Na tarde da última sexta-feira, 31, Alexandre Padilha deu uma longa entrevista a jornalistas da GloboNews. Tentando falar a língua das massas, o ministro-chefe da Secretaria de Relações Institucionais deve ter batido o recorde mundial de metáforas futebolísticas em 20 minutos de conversa.
Reforma ministerial?
“Nós estamos naquele momento igual a um time de futebol quando terminou um primeiro tempo difícil. É aquele momento que o time vai para o vestiário e o técnico está com os titulares, reservas, puxando o pessoal da base, olhando a janela de transferência”.

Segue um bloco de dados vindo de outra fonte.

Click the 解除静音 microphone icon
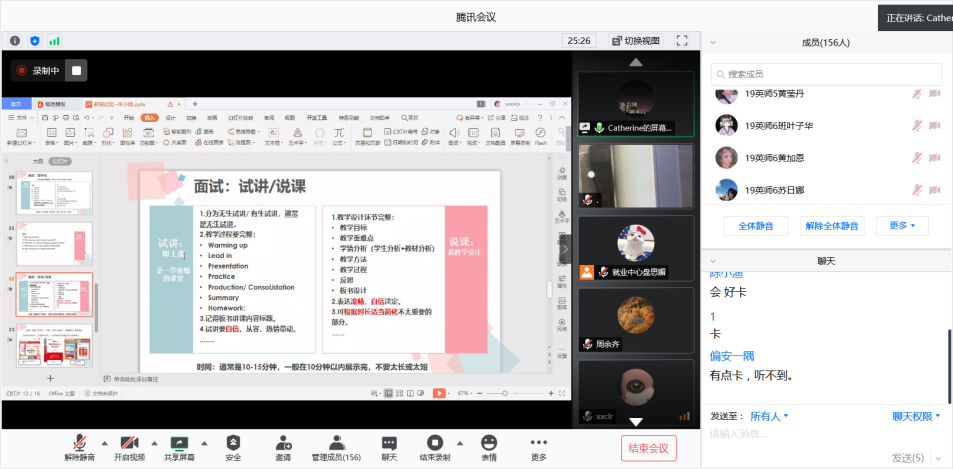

E a entrevista de Arthur Lira publicada no jornal O Globo, dando pitacos na reforma ministerial?
“A torcida e os comentaristas têm comentários e avaliações. Todos os comentários são válidos, mas o técnico é muito experiente e é quem vai definir como o time volta para o segundo tempo”.

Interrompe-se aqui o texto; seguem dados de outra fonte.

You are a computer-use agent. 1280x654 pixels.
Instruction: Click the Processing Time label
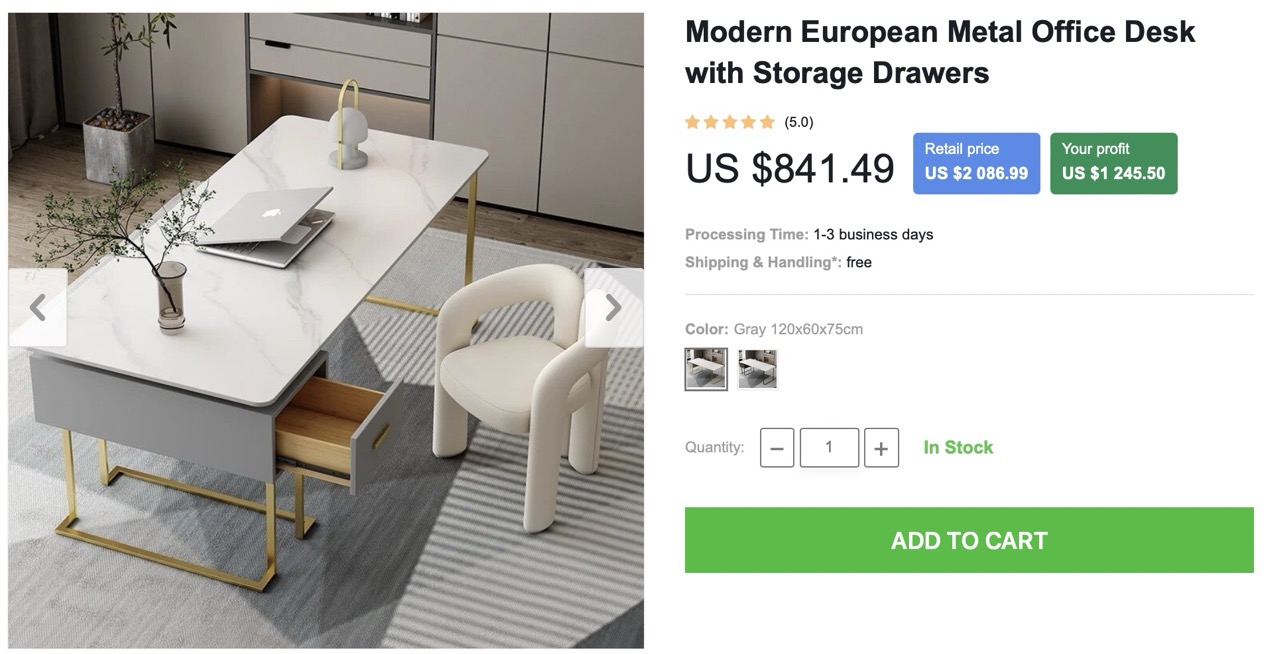746,234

E o papel dele, Padilha, no governo?
“Eu sou ali da defesa, que limpa a jogada e manda para os atacantes fazerem os gols”.
Os ministros devem estar comprometidos com a reeleição de Lula em 2026?
“É fundamental que todos no time estejam defendendo e atacando até o final do segundo tempo”.
E Gilberto Kassab dizendo que não será fácil para Lula em 2026?
“Poxa, estão querendo discutir se o Corinthians é favorito ou não no campeonato de 2026?”.
Tem ministro que briga com todo mundo dentro do governo?
“Toda seleção campeã tem seus Pelés, seus Dungas, seus Romários. Toda seleção campeã é formada por jogadores com características diferentes que contribuem fortemente para a vitória”.
Porque a popularidade de Lula está em baixa? Aqui, pausa para uma metáfora cinéfila:
“Pesquisa é fotografia que não atrapalha o filme. No filme você tem momentos de maior tensão, menor tensão. Tem momentos ali em que o mocinho está numa situação mais difícil. Outro dia está numa situação melhor”.
E as cobranças do próprio presidente Lula aos ministros por mais entregas à população?
“Nesse momento ele está ali no vestiário analisando tudo para ver como o time pode jogar melhor no segundo tempo”.
Gleisi Hoffmann será ministra?
“É como eu falei: ele chamou todo o time para o vestiário. Está olhando a base, os reservas, está olhando se pode contratar”.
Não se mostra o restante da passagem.